** Opening Dataset entries block **

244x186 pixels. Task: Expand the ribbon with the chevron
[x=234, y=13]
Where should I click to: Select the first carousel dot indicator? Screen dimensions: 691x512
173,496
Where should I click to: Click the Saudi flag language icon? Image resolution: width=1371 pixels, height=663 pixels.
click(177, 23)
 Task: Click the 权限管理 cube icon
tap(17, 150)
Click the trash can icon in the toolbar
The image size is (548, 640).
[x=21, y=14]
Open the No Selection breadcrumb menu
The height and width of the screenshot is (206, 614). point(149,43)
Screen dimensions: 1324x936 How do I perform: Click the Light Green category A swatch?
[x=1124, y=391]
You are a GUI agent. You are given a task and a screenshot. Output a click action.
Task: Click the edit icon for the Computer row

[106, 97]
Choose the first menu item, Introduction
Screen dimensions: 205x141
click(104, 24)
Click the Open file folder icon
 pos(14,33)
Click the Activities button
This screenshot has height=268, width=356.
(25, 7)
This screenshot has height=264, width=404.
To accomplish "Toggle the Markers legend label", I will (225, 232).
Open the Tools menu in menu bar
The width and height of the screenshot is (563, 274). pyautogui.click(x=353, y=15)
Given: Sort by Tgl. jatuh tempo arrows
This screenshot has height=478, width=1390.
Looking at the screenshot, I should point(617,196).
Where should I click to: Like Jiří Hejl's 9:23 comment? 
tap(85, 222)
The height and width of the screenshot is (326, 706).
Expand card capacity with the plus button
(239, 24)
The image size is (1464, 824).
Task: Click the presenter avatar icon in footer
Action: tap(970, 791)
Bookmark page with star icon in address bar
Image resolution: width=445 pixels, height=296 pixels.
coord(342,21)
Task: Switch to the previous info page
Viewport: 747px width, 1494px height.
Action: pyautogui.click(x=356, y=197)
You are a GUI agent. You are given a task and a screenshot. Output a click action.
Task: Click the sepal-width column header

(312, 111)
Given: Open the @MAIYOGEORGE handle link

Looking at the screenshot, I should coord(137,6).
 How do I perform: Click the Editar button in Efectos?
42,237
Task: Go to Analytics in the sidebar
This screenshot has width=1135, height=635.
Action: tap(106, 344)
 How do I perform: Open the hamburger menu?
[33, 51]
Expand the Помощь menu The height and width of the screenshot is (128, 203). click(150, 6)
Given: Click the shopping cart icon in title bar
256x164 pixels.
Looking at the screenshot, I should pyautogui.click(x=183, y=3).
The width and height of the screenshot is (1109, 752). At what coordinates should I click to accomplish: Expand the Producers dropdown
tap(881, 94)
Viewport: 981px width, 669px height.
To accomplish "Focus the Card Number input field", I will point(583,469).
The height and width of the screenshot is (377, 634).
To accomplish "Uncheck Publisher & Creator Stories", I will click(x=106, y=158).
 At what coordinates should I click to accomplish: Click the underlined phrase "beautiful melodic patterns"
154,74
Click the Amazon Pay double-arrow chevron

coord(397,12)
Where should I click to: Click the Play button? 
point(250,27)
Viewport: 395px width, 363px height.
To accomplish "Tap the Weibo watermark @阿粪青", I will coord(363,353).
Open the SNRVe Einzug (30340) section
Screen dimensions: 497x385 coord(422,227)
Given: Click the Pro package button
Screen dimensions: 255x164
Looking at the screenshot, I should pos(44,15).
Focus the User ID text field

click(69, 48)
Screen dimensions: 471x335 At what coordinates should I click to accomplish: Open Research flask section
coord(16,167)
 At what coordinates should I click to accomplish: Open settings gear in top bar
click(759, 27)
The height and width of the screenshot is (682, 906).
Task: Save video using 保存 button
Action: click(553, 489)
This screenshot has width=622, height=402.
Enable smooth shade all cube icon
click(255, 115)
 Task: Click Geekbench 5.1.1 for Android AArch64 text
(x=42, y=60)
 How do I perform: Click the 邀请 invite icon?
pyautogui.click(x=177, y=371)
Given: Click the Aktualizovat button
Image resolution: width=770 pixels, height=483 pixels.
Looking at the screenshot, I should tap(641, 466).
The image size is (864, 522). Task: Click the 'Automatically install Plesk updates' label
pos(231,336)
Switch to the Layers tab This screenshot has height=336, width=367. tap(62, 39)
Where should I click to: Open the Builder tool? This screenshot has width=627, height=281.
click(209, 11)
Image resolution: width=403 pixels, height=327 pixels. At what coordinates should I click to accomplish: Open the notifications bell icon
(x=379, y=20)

** Closing Dataset entries block **

Your goal: The records above are to be given again in full, word for word.

Solved problem:
244x186 pixels. Task: Expand the ribbon with the chevron
[x=234, y=13]
Where should I click to: Select the first carousel dot indicator? Screen dimensions: 691x512
173,496
Where should I click to: Click the Saudi flag language icon? Image resolution: width=1371 pixels, height=663 pixels.
click(177, 23)
 Task: Click the 权限管理 cube icon
tap(17, 150)
Click the trash can icon in the toolbar
The image size is (548, 640).
[x=21, y=14]
Open the No Selection breadcrumb menu
The height and width of the screenshot is (206, 614). point(149,43)
Screen dimensions: 1324x936 How do I perform: Click the Light Green category A swatch?
[x=1124, y=391]
You are a GUI agent. You are given a task and a screenshot. Output a click action.
Task: Click the edit icon for the Computer row

[106, 97]
Choose the first menu item, Introduction
Screen dimensions: 205x141
click(104, 24)
Click the Open file folder icon
 pos(14,33)
Click the Activities button
This screenshot has height=268, width=356.
(25, 7)
This screenshot has height=264, width=404.
To accomplish "Toggle the Markers legend label", I will (225, 232).
Open the Tools menu in menu bar
The width and height of the screenshot is (563, 274). pyautogui.click(x=353, y=15)
Given: Sort by Tgl. jatuh tempo arrows
This screenshot has height=478, width=1390.
Looking at the screenshot, I should point(617,196).
Where should I click to: Like Jiří Hejl's 9:23 comment? 
tap(85, 222)
The height and width of the screenshot is (326, 706).
Expand card capacity with the plus button
(239, 24)
The image size is (1464, 824).
Task: Click the presenter avatar icon in footer
Action: tap(970, 791)
Bookmark page with star icon in address bar
Image resolution: width=445 pixels, height=296 pixels.
coord(342,21)
Task: Switch to the previous info page
Viewport: 747px width, 1494px height.
Action: pyautogui.click(x=356, y=197)
You are a GUI agent. You are given a task and a screenshot. Output a click action.
Task: Click the sepal-width column header

(312, 111)
Given: Open the @MAIYOGEORGE handle link

Looking at the screenshot, I should coord(137,6).
 How do I perform: Click the Editar button in Efectos?
42,237
Task: Go to Analytics in the sidebar
This screenshot has width=1135, height=635.
Action: tap(106, 344)
 How do I perform: Open the hamburger menu?
[33, 51]
Expand the Помощь menu The height and width of the screenshot is (128, 203). click(150, 6)
Given: Click the shopping cart icon in title bar
256x164 pixels.
Looking at the screenshot, I should pyautogui.click(x=183, y=3).
The width and height of the screenshot is (1109, 752). At what coordinates should I click to accomplish: Expand the Producers dropdown
tap(881, 94)
Viewport: 981px width, 669px height.
To accomplish "Focus the Card Number input field", I will point(583,469).
The height and width of the screenshot is (377, 634).
To accomplish "Uncheck Publisher & Creator Stories", I will click(x=106, y=158).
 At what coordinates should I click to accomplish: Click the underlined phrase "beautiful melodic patterns"
154,74
Click the Amazon Pay double-arrow chevron

coord(397,12)
Where should I click to: Click the Play button? 
point(250,27)
Viewport: 395px width, 363px height.
To accomplish "Tap the Weibo watermark @阿粪青", I will coord(363,353).
Open the SNRVe Einzug (30340) section
Screen dimensions: 497x385 coord(422,227)
Given: Click the Pro package button
Screen dimensions: 255x164
Looking at the screenshot, I should pos(44,15).
Focus the User ID text field

click(69, 48)
Screen dimensions: 471x335 At what coordinates should I click to accomplish: Open Research flask section
coord(16,167)
 At what coordinates should I click to accomplish: Open settings gear in top bar
click(759, 27)
The height and width of the screenshot is (682, 906).
Task: Save video using 保存 button
Action: click(553, 489)
This screenshot has width=622, height=402.
Enable smooth shade all cube icon
click(255, 115)
 Task: Click Geekbench 5.1.1 for Android AArch64 text
(x=42, y=60)
 How do I perform: Click the 邀请 invite icon?
pyautogui.click(x=177, y=371)
Given: Click the Aktualizovat button
Image resolution: width=770 pixels, height=483 pixels.
Looking at the screenshot, I should tap(641, 466).
The image size is (864, 522). Task: Click the 'Automatically install Plesk updates' label
pos(231,336)
Switch to the Layers tab This screenshot has height=336, width=367. tap(62, 39)
Where should I click to: Open the Builder tool? This screenshot has width=627, height=281.
click(209, 11)
Image resolution: width=403 pixels, height=327 pixels. At what coordinates should I click to accomplish: Open the notifications bell icon
(x=379, y=20)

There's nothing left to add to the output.